A key tenant of moderation is avoiding extremes, especially emotional extremes. As the above Lao Tzu poem illustrates, leaning too far towards anger, sadness or joy will not achieve lasting results. Chinese individuals might avoid strong expressions of emotions with acquaintances or strangers – a practice that can baffle Americans, who rely on a different set of facial cues during social interactions.
In Chinese culture, withholding emotion demonstrates strength of character and steadiness in the face of adversity. Consequently, your Chinese international students might be hesitant at first to show or express outright joy, anxiety or fear at school or with their host family. Rather than taking their seemingly placid exterior at face value, take the time to check in with them frequently and listen carefully, especially in the first few months they are in the United States. Minor anxieties may reveal more deep-seated problems.
The spread of dishes of a typical Chinese banquet is a faithful representation of how moderation affects Chinese cuisine. Rich, greasy meat dishes are balanced out with lightly flavored vegetable dishes. Either dish by themselves would be too heavy or too light, but paired together you achieve the optimal dietary balance.
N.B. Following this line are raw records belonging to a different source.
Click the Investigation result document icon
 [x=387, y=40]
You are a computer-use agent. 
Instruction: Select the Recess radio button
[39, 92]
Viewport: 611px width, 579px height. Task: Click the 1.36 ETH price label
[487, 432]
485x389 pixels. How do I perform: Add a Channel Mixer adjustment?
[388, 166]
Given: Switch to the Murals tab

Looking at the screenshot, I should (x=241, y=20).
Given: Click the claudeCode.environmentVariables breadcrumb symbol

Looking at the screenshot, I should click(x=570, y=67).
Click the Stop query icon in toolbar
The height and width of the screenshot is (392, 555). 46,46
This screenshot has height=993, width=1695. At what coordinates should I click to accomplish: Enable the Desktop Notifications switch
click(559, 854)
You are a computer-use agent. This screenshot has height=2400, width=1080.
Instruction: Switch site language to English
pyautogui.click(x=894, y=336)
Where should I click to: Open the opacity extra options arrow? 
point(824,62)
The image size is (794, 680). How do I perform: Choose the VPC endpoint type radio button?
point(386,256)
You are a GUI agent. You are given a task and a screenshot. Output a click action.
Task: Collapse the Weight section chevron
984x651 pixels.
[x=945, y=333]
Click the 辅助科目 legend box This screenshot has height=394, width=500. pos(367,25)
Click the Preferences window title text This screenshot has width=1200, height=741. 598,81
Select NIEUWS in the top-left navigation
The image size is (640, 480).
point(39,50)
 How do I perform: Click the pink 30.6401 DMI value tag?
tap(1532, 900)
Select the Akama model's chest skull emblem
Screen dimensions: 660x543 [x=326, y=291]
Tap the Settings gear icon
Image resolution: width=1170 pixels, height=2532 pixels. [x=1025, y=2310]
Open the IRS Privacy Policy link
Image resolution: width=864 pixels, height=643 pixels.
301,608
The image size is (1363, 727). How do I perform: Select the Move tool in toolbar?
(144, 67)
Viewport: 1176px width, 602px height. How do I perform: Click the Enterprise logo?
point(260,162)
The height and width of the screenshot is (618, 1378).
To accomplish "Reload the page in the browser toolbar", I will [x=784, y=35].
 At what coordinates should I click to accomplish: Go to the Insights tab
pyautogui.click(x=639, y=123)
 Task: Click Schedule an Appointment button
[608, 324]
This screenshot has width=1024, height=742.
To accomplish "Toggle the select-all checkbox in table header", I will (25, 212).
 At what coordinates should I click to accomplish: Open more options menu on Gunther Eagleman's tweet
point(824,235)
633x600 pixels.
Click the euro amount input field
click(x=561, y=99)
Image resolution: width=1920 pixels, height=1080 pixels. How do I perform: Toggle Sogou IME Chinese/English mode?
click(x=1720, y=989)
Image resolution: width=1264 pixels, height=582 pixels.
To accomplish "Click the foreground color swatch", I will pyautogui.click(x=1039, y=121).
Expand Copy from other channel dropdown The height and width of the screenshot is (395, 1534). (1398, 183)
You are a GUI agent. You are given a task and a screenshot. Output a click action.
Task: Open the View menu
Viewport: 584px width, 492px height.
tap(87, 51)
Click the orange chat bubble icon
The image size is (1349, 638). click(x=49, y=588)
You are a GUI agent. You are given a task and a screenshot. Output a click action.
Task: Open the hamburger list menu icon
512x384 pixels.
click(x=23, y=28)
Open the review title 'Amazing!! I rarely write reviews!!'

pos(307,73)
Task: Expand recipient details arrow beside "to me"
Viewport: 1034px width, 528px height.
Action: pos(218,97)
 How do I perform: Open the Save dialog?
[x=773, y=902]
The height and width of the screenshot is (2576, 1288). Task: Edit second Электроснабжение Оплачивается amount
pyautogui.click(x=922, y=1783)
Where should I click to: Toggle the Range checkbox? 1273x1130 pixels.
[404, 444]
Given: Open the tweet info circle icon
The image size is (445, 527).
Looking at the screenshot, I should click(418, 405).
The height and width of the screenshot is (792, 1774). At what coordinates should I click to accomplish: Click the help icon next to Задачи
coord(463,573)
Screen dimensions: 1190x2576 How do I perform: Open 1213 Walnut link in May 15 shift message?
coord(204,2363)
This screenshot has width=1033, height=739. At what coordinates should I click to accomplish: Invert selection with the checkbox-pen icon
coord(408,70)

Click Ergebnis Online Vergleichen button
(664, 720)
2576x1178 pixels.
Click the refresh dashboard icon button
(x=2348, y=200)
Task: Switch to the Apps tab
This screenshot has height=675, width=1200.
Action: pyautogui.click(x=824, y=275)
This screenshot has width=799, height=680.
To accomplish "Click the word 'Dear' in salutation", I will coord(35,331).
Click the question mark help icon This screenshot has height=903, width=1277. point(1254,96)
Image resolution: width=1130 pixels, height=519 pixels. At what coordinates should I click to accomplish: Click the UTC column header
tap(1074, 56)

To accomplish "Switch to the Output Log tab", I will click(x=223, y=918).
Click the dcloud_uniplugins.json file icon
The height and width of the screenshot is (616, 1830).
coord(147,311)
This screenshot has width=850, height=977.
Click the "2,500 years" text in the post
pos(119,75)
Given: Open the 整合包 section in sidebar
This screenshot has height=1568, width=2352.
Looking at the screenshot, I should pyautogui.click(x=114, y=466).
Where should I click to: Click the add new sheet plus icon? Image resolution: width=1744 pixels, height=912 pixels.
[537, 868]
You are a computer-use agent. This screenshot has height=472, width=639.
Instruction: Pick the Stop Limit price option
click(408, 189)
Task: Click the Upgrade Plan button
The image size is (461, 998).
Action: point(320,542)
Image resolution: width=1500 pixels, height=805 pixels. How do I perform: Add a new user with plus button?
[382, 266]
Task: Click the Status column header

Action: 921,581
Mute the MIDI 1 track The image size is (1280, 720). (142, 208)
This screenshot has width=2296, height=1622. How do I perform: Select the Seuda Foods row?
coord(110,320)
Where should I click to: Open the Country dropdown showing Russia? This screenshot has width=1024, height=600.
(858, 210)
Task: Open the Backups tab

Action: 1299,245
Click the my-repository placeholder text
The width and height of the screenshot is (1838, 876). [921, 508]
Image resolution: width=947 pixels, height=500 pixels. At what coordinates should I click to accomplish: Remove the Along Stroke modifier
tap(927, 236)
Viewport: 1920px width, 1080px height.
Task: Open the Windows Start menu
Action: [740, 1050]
The practice of moderation extends even beyond basic flavor balancing and into the complex realm of ancient Chinese food therapy. According to celebrated texts, food items are divided into “hot” and “cold” categories. Hot dishes, aka red meats, fried foods and alcohol, must be balanced with cool dishes such as green vegetables.
The careful attention paid to maintaining balance is deeply embedded in the collective Chinese mentality, and your international Chinese students might struggle with the rich, carb and dairy-heavy American diet. With this in mind, you can provide them with simple and easy Chinese recipes, such as Congee or Sour Spicy Shredded Potatoes to supplement their new diet.
Above are just a few ways in which Lao Tzu and Confucius’ teachings on moderation manifests themselves in Chinese behavior. There can be hundreds of subtle ways in which the “moderate way” factors into a person’s life. When you are confronted with them behaving in an unexpected way, keep in mind the complex array of factors that could be governing your international students’ choices.